If the future of medicines lies in disruptive innovation, few recent developments have been more disruptive than the market entry of cell and gene therapies. Products such as Yescarta, Kymriah, Luxturna and Zolgensma are transforming treatment paradigms for rare diseases with poor prognoses and high levels of unmet need.
Yet they also present fundamental challenges to health systems and the conventional pharmaceutical industry model. Not only do these products revolutionize the delivery of therapy, they also challenge physicians and health systems to learn and accommodate radical new ways of delivering care.
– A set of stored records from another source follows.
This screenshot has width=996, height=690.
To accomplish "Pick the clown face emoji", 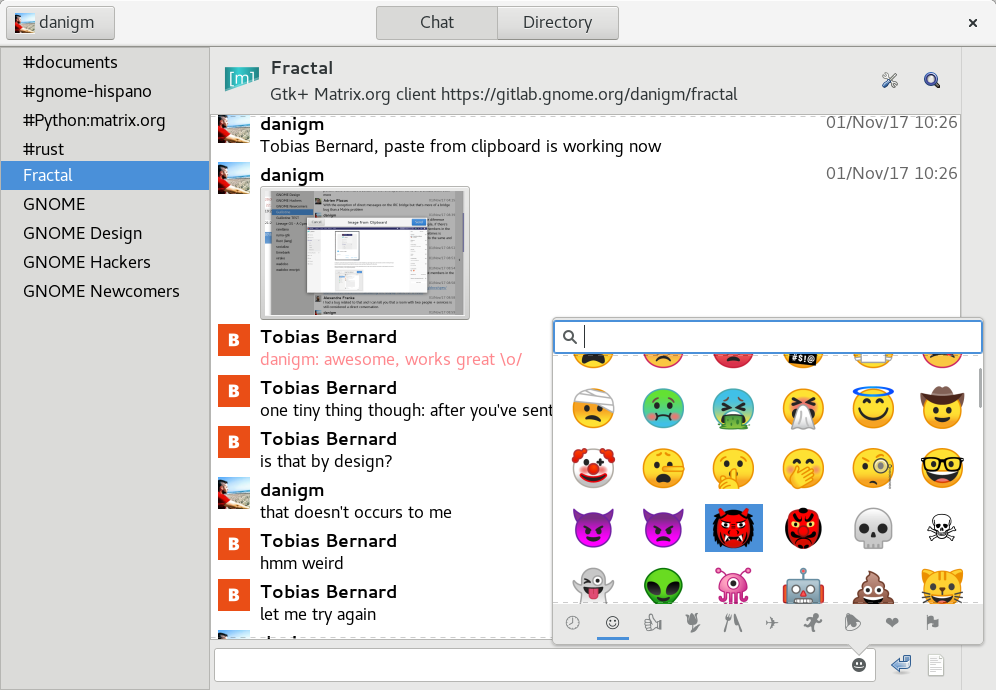I will click(x=592, y=467).
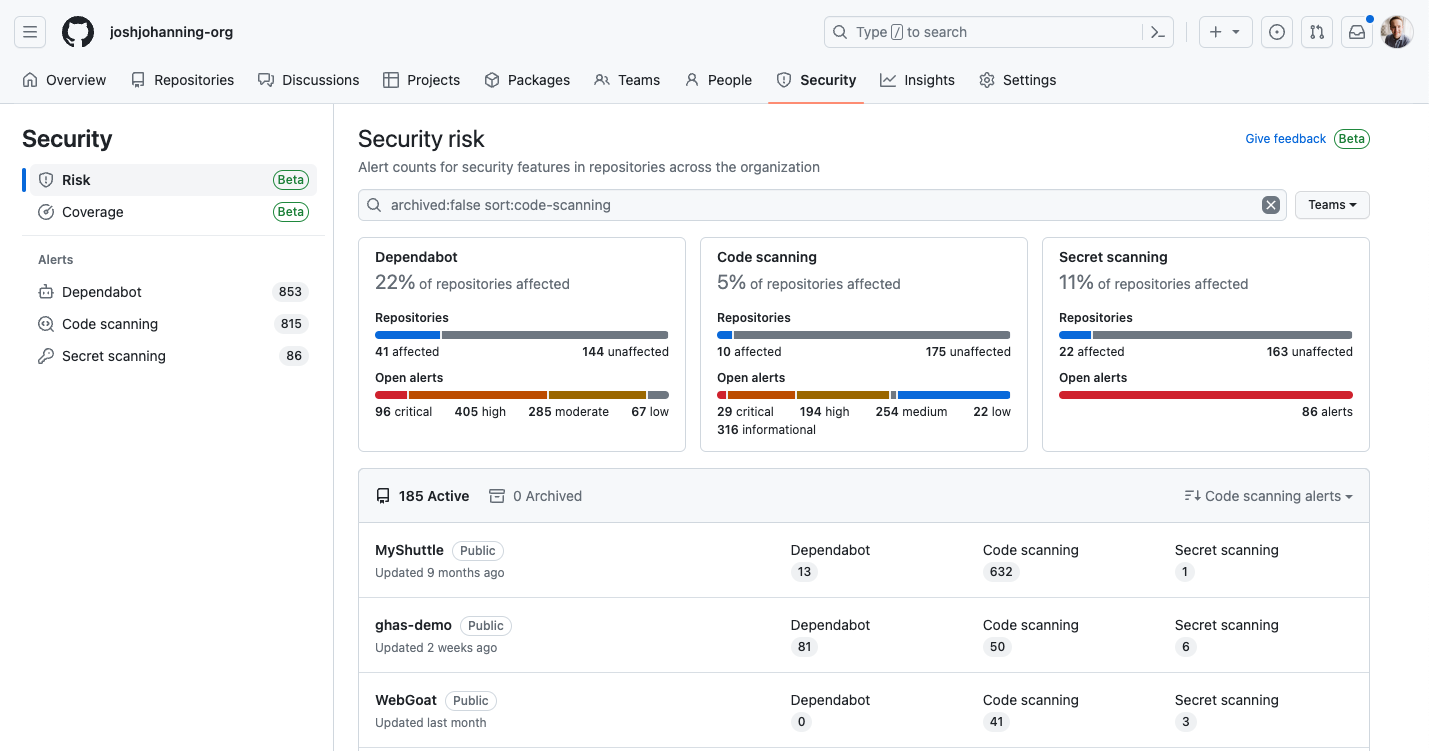Click the pull requests icon
The image size is (1429, 751).
click(1316, 31)
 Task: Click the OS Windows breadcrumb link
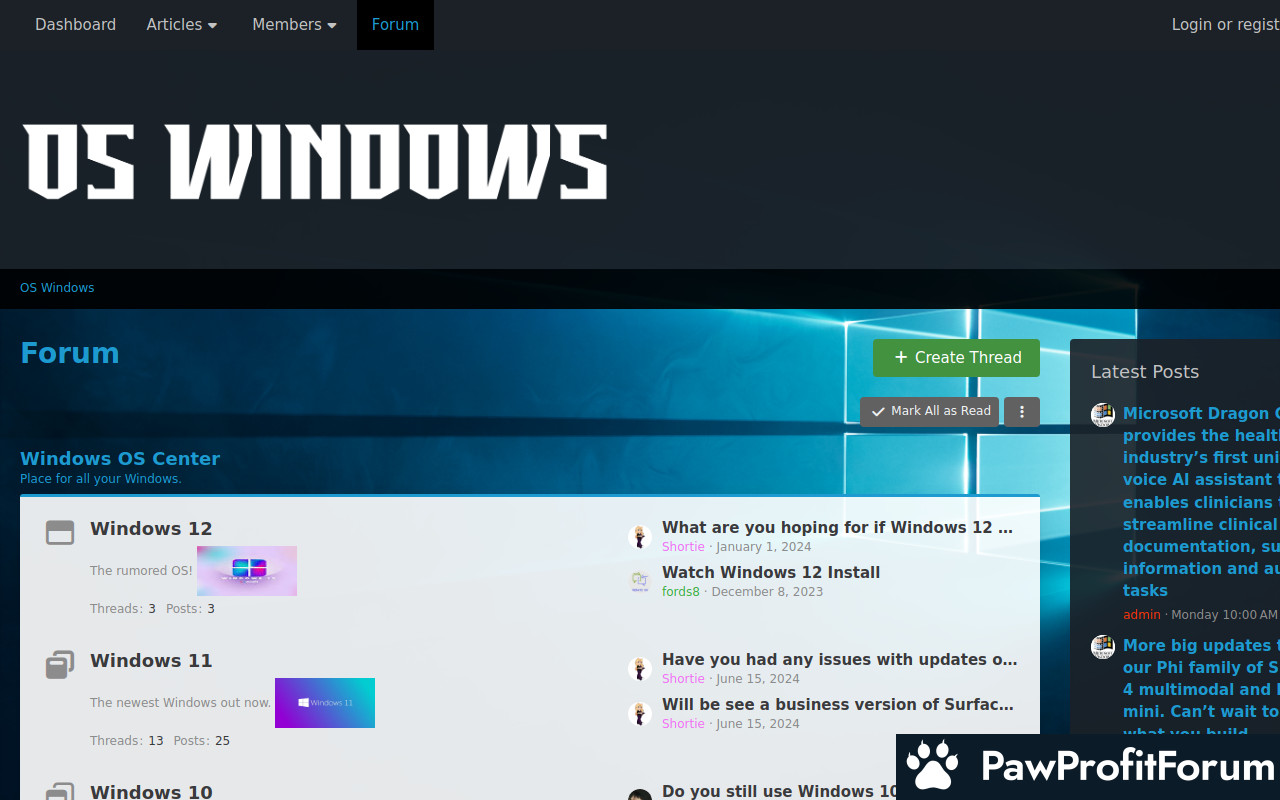(x=57, y=288)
Perhaps the most daunting hurdle, though, is cost – how it will be financed, and by whom. Prices of other innovative medicines have sparked considerable debate about value and affordability, but they are products that manage disease over a course of treatment. Their cost to health systems or insurers is spread out in ways payers can accommodate within their routine budget planning.
Gene therapies charge for the promise of, nominally, a cure, and a “one-shot” cure at that. List prices ranging from $373,000 to $2.1 million are in principle payable up front, even without the guarantee that efficacy and safety are sustainable over the long term. This scenario would give any financial manager pause. The nearest equivalent may be the financial impact of direct-acting antivirals (DAAs) for hepatitis C, such as Gilead’s Sovaldi (sofosbuvir). There, the affected populations were much larger, and the challenge was more about absorbing pent-up demand for drugs positioned as something close to a cure, especially in the first year of approval.